Present each line of the entries below that holds the word "toolbar".

══ EXTRACTED ENTRIES

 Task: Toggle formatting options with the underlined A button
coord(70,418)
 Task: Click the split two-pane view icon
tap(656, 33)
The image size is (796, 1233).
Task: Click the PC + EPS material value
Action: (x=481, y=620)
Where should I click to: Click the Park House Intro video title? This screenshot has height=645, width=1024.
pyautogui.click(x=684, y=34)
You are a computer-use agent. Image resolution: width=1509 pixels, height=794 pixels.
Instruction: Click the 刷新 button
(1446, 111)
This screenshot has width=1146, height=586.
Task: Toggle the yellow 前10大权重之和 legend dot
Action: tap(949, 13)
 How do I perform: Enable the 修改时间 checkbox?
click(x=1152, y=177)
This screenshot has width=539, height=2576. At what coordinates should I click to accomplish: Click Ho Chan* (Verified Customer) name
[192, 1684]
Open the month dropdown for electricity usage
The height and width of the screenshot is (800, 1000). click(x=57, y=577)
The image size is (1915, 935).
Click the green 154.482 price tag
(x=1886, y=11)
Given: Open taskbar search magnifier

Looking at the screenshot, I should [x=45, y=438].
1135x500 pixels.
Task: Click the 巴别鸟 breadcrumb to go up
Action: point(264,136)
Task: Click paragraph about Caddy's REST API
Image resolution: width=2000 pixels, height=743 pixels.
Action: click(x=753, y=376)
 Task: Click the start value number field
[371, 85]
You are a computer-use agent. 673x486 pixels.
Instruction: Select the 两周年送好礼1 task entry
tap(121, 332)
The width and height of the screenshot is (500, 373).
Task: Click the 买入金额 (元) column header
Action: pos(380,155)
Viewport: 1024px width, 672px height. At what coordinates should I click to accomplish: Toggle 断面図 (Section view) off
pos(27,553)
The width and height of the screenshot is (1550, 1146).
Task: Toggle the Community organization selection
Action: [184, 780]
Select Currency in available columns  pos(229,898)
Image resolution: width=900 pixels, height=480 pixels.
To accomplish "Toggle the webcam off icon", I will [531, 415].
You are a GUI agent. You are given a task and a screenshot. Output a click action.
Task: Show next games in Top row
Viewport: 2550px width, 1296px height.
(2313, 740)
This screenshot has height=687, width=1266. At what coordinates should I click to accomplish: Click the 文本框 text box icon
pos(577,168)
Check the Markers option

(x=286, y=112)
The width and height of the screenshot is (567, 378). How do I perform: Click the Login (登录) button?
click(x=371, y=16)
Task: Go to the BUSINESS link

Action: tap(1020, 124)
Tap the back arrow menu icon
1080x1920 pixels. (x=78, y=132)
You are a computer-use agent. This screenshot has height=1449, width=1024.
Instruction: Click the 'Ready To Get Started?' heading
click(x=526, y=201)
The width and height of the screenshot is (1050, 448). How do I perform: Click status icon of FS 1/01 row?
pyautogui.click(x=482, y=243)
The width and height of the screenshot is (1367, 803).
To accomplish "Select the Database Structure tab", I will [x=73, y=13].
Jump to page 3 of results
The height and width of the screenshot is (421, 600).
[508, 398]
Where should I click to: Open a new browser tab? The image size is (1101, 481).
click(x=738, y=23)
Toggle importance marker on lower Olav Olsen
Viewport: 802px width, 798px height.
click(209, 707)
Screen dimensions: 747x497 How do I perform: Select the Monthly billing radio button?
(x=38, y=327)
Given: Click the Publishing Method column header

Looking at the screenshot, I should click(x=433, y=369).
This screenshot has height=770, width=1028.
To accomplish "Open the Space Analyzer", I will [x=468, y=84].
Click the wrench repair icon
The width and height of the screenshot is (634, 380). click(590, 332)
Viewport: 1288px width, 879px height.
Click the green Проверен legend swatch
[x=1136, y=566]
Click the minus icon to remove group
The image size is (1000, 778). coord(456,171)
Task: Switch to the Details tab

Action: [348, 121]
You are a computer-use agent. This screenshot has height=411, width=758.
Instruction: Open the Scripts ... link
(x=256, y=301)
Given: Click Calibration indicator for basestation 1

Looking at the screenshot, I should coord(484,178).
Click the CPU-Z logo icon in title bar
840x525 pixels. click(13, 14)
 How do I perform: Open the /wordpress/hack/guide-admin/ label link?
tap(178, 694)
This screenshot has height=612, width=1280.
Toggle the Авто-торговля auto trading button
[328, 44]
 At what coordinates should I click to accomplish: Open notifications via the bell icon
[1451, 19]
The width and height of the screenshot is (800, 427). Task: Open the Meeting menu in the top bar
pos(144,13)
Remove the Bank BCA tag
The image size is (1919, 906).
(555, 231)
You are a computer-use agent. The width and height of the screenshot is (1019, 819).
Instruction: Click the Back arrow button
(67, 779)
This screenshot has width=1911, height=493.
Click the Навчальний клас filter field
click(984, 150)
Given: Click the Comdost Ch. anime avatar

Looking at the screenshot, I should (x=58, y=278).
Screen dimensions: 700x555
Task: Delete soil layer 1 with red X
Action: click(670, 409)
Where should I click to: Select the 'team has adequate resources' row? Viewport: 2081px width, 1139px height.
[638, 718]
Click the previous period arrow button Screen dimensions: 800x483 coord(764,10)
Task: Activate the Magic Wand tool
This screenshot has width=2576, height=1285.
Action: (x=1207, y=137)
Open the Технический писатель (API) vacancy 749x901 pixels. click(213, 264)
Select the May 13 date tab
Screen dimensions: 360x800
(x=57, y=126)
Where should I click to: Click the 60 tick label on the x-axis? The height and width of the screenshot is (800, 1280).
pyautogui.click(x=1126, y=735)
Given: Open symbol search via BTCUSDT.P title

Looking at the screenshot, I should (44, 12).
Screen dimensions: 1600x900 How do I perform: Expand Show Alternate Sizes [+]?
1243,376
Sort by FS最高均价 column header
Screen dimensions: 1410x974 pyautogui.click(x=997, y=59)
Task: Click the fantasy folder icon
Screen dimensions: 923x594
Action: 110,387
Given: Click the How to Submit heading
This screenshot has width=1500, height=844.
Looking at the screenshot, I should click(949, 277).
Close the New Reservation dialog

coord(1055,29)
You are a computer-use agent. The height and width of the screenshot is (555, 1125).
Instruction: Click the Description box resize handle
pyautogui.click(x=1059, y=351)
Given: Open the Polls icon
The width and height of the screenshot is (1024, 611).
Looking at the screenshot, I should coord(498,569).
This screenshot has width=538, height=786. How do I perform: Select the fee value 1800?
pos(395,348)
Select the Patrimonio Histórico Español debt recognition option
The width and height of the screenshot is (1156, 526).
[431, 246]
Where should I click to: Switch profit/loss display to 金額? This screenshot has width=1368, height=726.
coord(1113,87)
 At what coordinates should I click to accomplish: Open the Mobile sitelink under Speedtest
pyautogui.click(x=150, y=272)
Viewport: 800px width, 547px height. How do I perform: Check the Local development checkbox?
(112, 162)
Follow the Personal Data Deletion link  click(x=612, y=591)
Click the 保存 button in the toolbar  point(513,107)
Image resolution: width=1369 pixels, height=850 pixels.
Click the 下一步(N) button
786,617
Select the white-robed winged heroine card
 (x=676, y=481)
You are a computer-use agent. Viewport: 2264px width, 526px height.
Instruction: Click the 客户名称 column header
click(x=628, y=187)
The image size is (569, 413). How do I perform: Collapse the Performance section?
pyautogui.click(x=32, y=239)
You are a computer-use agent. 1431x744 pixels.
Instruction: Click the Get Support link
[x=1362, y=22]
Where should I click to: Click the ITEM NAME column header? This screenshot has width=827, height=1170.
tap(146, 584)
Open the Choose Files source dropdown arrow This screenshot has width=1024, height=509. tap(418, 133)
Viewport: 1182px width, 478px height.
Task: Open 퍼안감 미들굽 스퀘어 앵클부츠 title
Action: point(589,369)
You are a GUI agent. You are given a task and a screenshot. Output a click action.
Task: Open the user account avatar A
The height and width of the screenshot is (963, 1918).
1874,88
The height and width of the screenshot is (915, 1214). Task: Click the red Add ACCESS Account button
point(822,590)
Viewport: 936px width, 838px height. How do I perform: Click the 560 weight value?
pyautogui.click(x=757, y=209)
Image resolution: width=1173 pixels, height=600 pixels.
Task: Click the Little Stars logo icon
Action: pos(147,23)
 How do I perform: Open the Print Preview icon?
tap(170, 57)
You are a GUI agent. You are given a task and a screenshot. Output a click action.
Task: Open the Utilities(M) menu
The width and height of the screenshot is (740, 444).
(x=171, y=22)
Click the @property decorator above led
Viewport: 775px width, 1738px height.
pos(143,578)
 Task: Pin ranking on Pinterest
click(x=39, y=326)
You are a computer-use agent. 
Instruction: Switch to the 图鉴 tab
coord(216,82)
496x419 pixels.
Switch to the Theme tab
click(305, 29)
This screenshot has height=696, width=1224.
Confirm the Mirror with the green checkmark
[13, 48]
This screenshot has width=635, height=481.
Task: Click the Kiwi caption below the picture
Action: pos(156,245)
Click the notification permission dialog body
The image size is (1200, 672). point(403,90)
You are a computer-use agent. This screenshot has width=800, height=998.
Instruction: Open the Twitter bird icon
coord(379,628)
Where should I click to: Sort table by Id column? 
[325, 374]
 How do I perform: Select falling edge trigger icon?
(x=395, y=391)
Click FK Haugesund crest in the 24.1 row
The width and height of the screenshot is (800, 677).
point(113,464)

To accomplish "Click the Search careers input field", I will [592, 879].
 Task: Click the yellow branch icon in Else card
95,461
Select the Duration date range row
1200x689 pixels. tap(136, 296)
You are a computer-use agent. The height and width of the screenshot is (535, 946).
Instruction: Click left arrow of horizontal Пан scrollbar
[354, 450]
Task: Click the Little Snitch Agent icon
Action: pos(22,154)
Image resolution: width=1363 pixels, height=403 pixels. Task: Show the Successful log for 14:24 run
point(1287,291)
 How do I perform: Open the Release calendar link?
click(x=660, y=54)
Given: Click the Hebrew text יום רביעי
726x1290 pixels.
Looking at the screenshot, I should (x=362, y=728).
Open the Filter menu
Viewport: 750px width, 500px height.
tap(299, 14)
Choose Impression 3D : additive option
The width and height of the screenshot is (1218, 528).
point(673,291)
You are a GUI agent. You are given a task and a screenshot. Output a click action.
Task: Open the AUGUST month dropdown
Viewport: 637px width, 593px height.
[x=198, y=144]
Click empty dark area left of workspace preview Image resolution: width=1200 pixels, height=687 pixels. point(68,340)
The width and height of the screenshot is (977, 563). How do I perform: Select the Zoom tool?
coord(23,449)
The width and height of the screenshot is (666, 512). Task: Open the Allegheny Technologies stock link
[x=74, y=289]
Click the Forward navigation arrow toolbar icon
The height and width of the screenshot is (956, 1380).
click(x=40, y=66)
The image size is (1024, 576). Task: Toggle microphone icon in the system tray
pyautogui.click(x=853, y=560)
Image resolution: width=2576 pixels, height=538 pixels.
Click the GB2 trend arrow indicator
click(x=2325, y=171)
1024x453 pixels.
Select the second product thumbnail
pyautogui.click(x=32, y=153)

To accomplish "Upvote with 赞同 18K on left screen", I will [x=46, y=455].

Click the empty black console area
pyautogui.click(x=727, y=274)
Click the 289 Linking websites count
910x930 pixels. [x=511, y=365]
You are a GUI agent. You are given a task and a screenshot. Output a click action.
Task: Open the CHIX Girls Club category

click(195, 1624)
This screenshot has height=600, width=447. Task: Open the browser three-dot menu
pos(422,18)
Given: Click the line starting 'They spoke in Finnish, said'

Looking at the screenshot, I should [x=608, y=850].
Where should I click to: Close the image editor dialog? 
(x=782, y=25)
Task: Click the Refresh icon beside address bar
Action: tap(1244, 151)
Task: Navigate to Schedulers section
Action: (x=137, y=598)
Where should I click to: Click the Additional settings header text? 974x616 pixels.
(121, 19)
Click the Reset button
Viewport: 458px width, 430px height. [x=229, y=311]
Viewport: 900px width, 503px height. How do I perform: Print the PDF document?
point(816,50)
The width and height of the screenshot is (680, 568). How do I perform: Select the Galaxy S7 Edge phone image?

════

▸ OUTPUT
Click the 保存 button in the toolbar  point(513,107)
Click the Forward navigation arrow toolbar icon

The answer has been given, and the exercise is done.